Public Seminar: How do health systems compare?

Various surgical tools
Photo by Vancouver Coastal Health-Flickr

Date & time

12.30–1.30pm 23 March 2016


Bob Douglas Lecture Theatre, Building 62, Research School of Population Health


Judith Healy, School of Regulation and Global Governance, ANU


 Janice Lee
 +61 2 6125 6037

Join us for this public seminar on the comparisons of health systems and policies in the Asia Pacific led by Dr Judith Healy.


Health policy makers often ask how does my country compare to others on measures of health systems and population health outcomes? We care about the reputation of our country but more importantly a comparative perspective offers an opportunity to learn from other countries. This is because while health systems face broadly similar problems (eg. constrained funds, shortages of nurses, sub-standard services) their responses may be very different - and so different solutions in one country may suggest better ways to do things for another country. Comparative health systems research now is a rapidly expanding field that encompasses multiple approaches and methods. This presentation examines different ways of comparing and analysing health systems, institutions, health policies and programs, drawing in part on the work of the Asia Pacific Observatory on Health Systems and Policies. 

About the speaker

Judith Healy is an Adjunct Associate Professor with the School of Regulation and Global Governance in the College of Asia and Pacific at the Australian National University. She conducts research on health sector governance and health systems around the world, including for the World Health Organization, the Commonwealth Fund New York and Rand Europe. She previously worked for the European Office of the World Health Organization and for universities in Australia, the United Kingdom and United States. She is a board member of the Asia Pacific Observatory on Health Systems and Policies, which produces reports on health systems and policy issues in this region. 
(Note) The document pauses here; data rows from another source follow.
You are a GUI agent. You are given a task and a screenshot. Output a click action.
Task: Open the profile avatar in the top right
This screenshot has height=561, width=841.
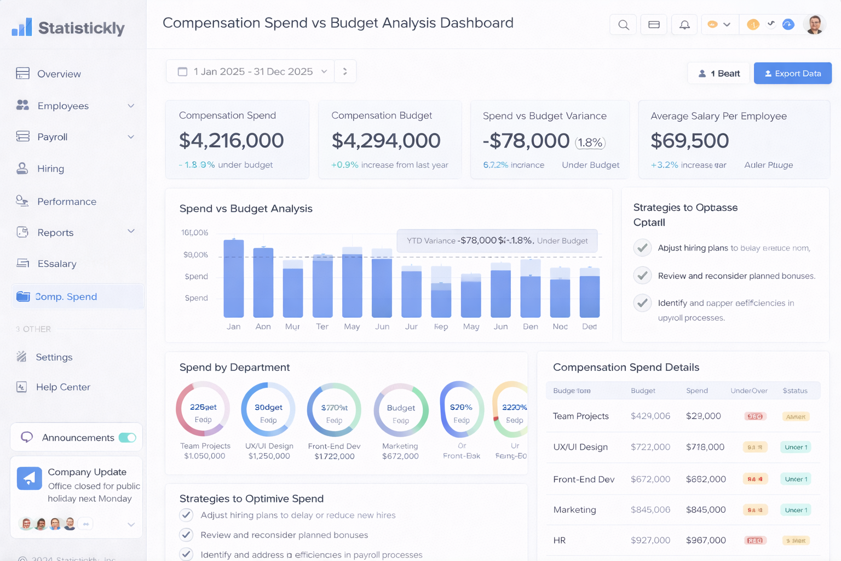(x=814, y=24)
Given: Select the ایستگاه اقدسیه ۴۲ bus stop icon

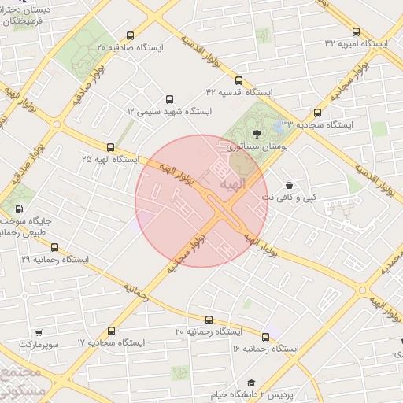Looking at the screenshot, I should pyautogui.click(x=238, y=80).

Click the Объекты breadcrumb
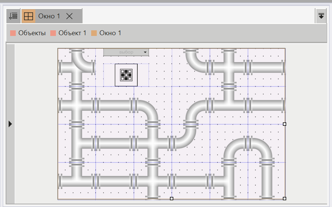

She has published widely on social and health policies. Her books include Healy Welfare Options (Allen & Unwin 1998); Healy et al Coming up for care (Policy Studies Institute London 1999);  McKee & Healy eds. Hospitals in a Changing Europe (Open University Press 2002);  McKee, Healy & Falkingham eds. Health care in central Asia (Open University Press 2002); Healy & McKee eds. Accessing Health Care: Responding to Diversity (Oxford University Press 2004); Healy & Dugdale eds. Patient Safety First: Responsive Regulation in Health Care (Allen & Unwin 2009); and Healy Improving Health Care Safety and Quality: Reluctant Regulators (Ashgate 2011).